▶ TASK TO CARRY OUT
When you retype the records that follow, keep each word as it is and drop any pictures.

┌─ THE RECORDS

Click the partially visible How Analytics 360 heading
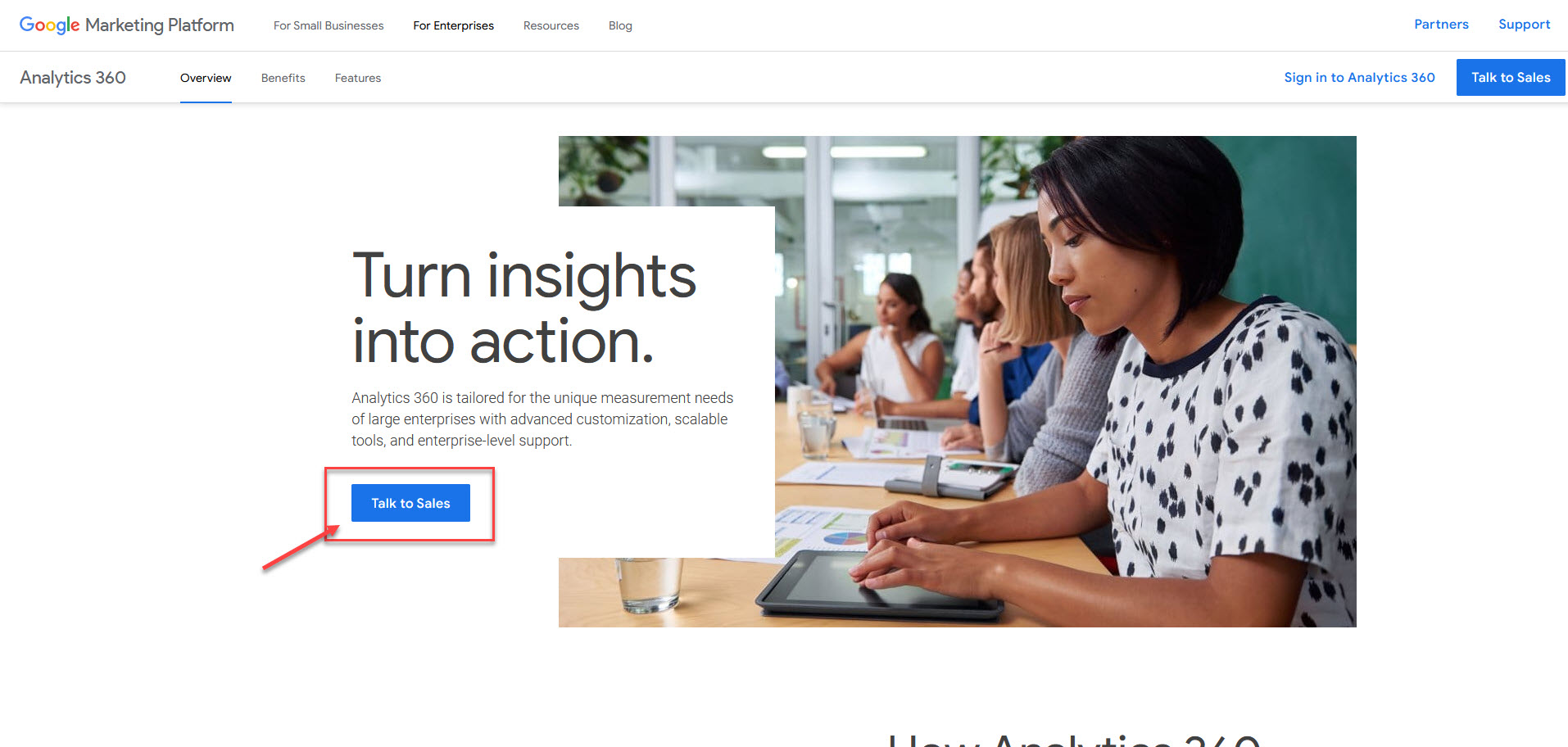The image size is (1568, 747). 1075,739
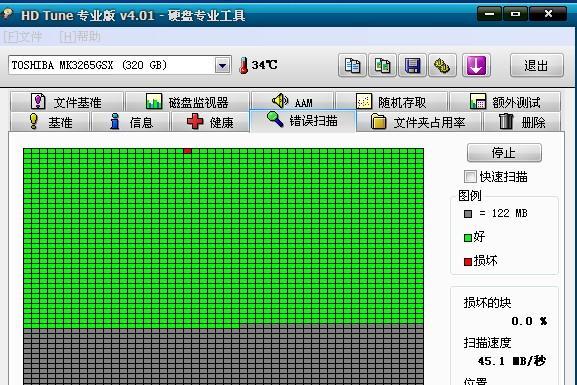Image resolution: width=577 pixels, height=385 pixels.
Task: Click the HD Tune title bar icon
Action: (7, 15)
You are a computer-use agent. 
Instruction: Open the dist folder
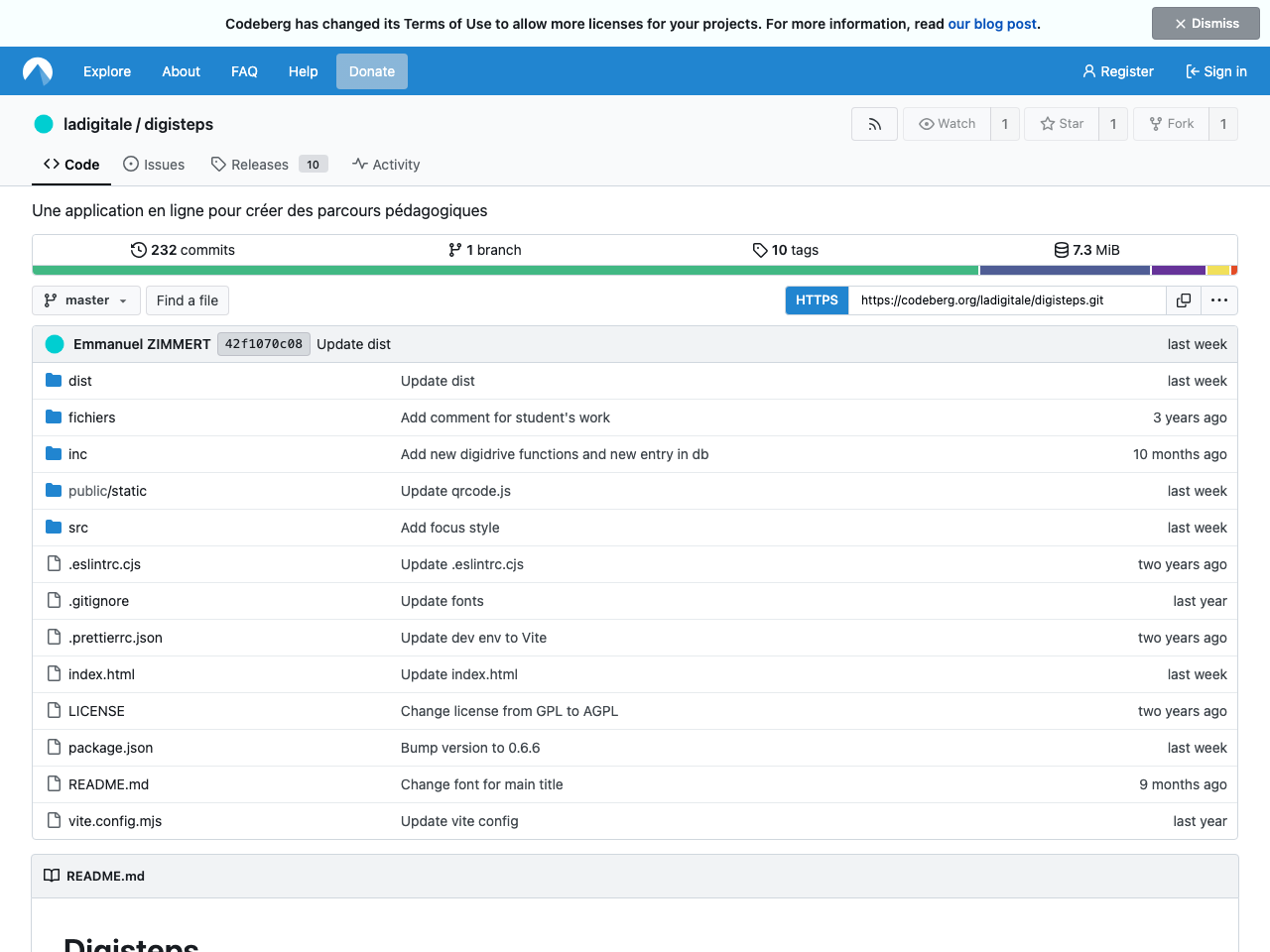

└─

▶ OUTPUT FOR THIS EXERCISE
Click the partially visible How Analytics 360 heading
The image size is (1568, 747). 1075,739
Image resolution: width=577 pixels, height=385 pixels.
Task: Click the HD Tune title bar icon
Action: (7, 15)
You are a computer-use agent. 
Instruction: Open the dist folder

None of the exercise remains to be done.